A Socialistisk Folkeparti and Enhedslisten rainbow coalition

In spite the fact that the posters of EL have been more visible than the ones from any other party and in spite of the fact that they have the best programme for workers and youth, they have lost heavily and are balancing precariously on the two-percentage barrier needed to enter parliament. The main slogan of the party, “We say what we mean and do what we say”, did not help. EL only got 2.2% in the election and lost two of their six seats.

On the other hand, it was SF – the Danish ex-communists – that came up with clear demands for the election, e.g. increasing the minimum wage by 2,000 Dkr, a commitment to wind power and more public transport, improvement of school buildings, a maximum of 22 pupils per class and a maximum of two teachers per class during the first three years of schooling.

SF is completely geared up for election cooperation and ministerial posts, though not for struggle.
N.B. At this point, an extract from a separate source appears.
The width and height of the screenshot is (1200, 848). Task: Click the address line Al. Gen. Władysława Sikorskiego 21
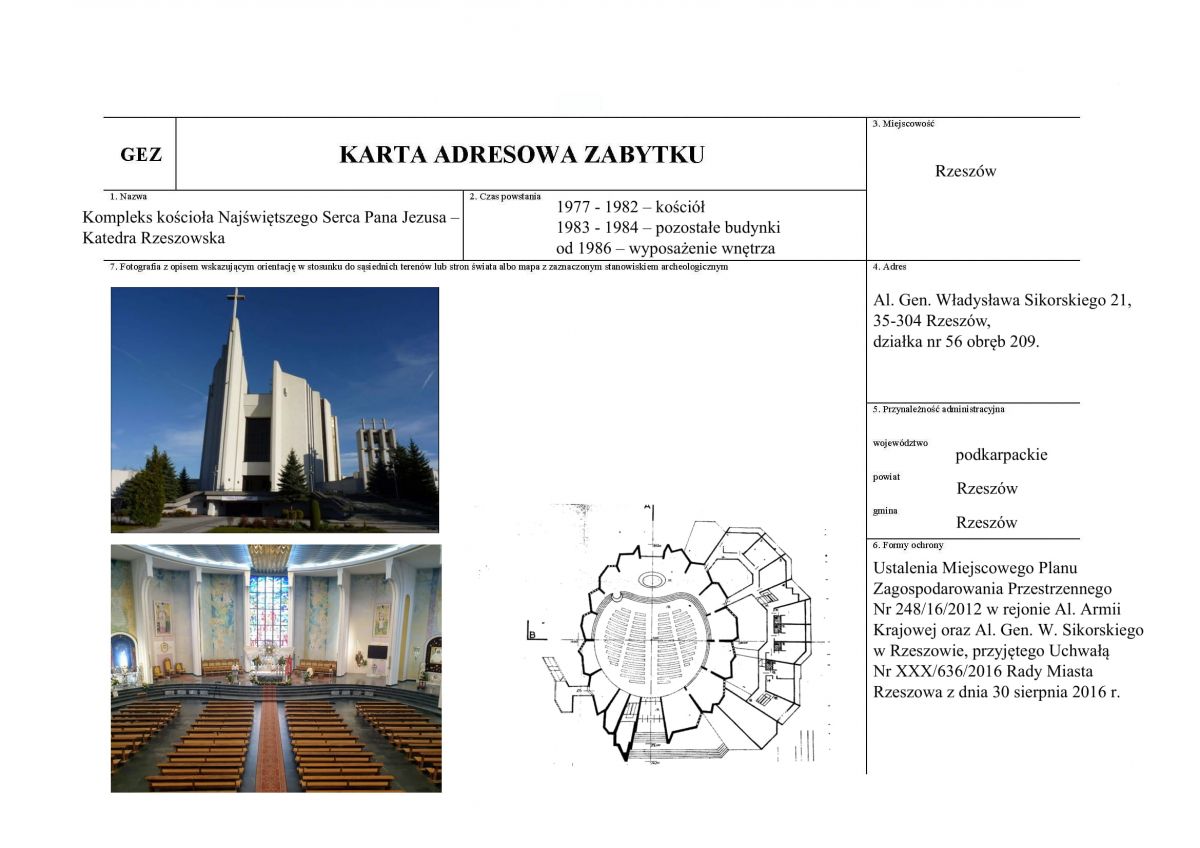click(x=1002, y=300)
Because of that, their slogans are written in sand. In the opinion polls the party has doubled since the last election, but they have a history of supporting cuts.

SF was even a coalition partner in the worst right-wing government of the 1990s with S, R, the Centre-Democrats (CD) and the Christian People`s party (K), a government which was in the forefront of forcing the unemployed to take low paid jobs, cuts in dole payments and cuts in the public sector.

When the leader of the SF, Villy Søvndal was interviewed in the paper, Politiken, he welcomed NA with open arms and noted that their politics – apart from the taxes – is a copy of the SF:s own policy! That shows how far the SF is prepared to go in order to come to power. SF has also completely abandoned their resistance to the EU and is scaling down their socialist demands.

Since the start of 1989, EL has refused to support any governmental alternative, as both sides are building on a policy hostile to workers. Lately the leadership has more and more silently leaned towards supporting a so called “left block” with S and SF. Two days before the election you could read that, “The seats of EL are decisive to kick Fogh out. We want to support Helle Thorning (S) as the new prime minister”.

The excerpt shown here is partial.